Soy de la opinión de que nuestra infancia se aloja hasta el final dentro de nosotros. Que seguimos siendo el niño, el adolescente, el joven que fuimos. Que cada etapa de nuestra existencia reclama un sitio en el presente, que no se evapora, que no se pierde. Por eso, me resulta reconfortante comprobar que hay personas que siguen cuidando a su "niño interior". Que se dan caprichos pueriles, que no se niegan sus propias manías, que se miman y se consienten en pequeños detalles. Adultos que conservan o recuperan sus juguetes, sus cromos, sus tebeos. Adultos cuyos ojos brillan ilusionados al releer un cuento o al ver una película de dibujos animados. Que no se avergüenzan de subir a los cacharritos de la feria o de jugar al trompo y al diábolo. Con sus hijos, con sus nietos o solos: no es cuestión de ejercer de buenos progenitores sino de darse el gusto, de resarcirse del tiempo gastado (o malgastado) en la oficina, en los atascos, en las faenas del hogar, en las ambiciones laborales o políticas, en las mil obligaciones de la cotidianidad.

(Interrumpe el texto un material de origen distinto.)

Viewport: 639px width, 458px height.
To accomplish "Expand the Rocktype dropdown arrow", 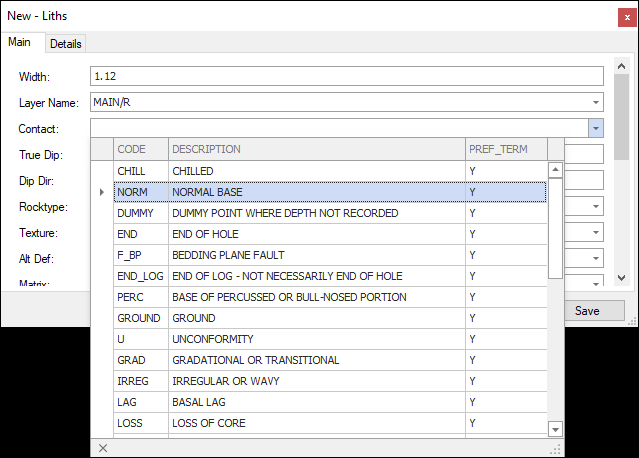I will pos(596,206).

Es un placer sentirse un niño por un rato. Descalzarse para corretear por la orilla del mar. Ensayar una voltereta sobre la hierba. Colorear una ilustración. Darles patadas a las latas y a las piedras. Peinar los cabellos de la muñeca favorita. Lanzar alto una pelota hasta embarcarla. Cantar a gritos y desafinando aquella tonada con la que acompañábamos nuestros juegos. Saltar a la comba o al elástico. Bromear y reírse a carcajadas con cualquier bobada. Son placeres inocentes pero necesarios. Quien no cuida esa parte de sí mismo, envejece por dentro, de una vejez más cruel e inexorable que la del cuerpo. Mimen a su niño interior, háganme caso. Es fácil, es barato y mejora la autoestima. Dedíquenle unos minutos al día (perdemos tanto tiempo en cosas más inútiles) al muchachito o la muchachita que se camufla bajo el traje de chaqueta o el uniforme de trabajo. Verán cómo se le asoma a los ojos y a la sonrisa, con la misma luz de aquellos días azules y soleados.